BEGIN
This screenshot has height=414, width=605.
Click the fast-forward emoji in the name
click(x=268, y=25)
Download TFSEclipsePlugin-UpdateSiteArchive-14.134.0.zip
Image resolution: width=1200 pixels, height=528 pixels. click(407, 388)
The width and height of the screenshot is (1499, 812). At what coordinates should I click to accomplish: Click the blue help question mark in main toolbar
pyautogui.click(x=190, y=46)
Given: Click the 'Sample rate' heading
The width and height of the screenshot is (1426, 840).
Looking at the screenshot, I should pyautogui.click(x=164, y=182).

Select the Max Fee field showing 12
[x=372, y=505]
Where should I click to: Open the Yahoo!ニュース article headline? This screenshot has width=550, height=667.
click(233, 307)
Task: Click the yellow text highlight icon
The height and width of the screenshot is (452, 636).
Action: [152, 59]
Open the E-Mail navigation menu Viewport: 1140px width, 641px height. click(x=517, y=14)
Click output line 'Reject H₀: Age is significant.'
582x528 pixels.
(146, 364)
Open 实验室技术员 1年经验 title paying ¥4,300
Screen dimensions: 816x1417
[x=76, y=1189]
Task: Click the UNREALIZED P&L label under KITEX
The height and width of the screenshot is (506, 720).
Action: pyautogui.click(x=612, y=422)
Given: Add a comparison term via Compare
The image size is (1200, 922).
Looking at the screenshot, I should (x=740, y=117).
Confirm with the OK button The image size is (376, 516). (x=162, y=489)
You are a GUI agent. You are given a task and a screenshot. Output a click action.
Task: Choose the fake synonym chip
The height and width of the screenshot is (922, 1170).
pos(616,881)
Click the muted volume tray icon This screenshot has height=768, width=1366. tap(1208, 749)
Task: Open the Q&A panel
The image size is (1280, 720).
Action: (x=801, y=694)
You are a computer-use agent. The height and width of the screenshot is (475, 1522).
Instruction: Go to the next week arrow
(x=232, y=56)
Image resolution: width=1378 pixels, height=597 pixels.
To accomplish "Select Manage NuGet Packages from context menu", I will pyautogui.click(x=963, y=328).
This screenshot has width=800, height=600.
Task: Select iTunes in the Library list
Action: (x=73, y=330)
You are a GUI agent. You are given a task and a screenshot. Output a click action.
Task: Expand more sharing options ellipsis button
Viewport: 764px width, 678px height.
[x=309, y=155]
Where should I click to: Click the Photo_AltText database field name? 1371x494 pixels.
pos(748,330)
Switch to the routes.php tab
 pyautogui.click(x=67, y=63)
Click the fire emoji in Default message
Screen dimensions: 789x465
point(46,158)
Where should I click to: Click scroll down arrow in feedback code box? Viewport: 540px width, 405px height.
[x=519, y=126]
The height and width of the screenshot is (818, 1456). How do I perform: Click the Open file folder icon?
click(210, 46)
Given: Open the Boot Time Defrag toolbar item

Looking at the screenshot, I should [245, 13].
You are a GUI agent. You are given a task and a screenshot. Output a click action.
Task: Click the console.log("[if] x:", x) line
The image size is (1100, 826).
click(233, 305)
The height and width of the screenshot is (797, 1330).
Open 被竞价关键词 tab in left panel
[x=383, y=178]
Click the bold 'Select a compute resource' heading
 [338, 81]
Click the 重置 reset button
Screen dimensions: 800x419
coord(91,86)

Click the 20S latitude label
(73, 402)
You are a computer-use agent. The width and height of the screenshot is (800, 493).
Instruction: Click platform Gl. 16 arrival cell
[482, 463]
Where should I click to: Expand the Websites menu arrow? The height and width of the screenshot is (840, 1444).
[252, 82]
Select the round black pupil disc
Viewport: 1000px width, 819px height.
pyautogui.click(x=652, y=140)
END
**WHAT THE EXERCISE ASKS**
Starting with the first line of the listing above, copy each line exactly until you have copied the line containing "Given: Click the 'Sample rate' heading". Stop there.

**REPLY TO THE TASK**
This screenshot has height=414, width=605.
Click the fast-forward emoji in the name
click(x=268, y=25)
Download TFSEclipsePlugin-UpdateSiteArchive-14.134.0.zip
Image resolution: width=1200 pixels, height=528 pixels. click(407, 388)
The width and height of the screenshot is (1499, 812). At what coordinates should I click to accomplish: Click the blue help question mark in main toolbar
pyautogui.click(x=190, y=46)
Given: Click the 'Sample rate' heading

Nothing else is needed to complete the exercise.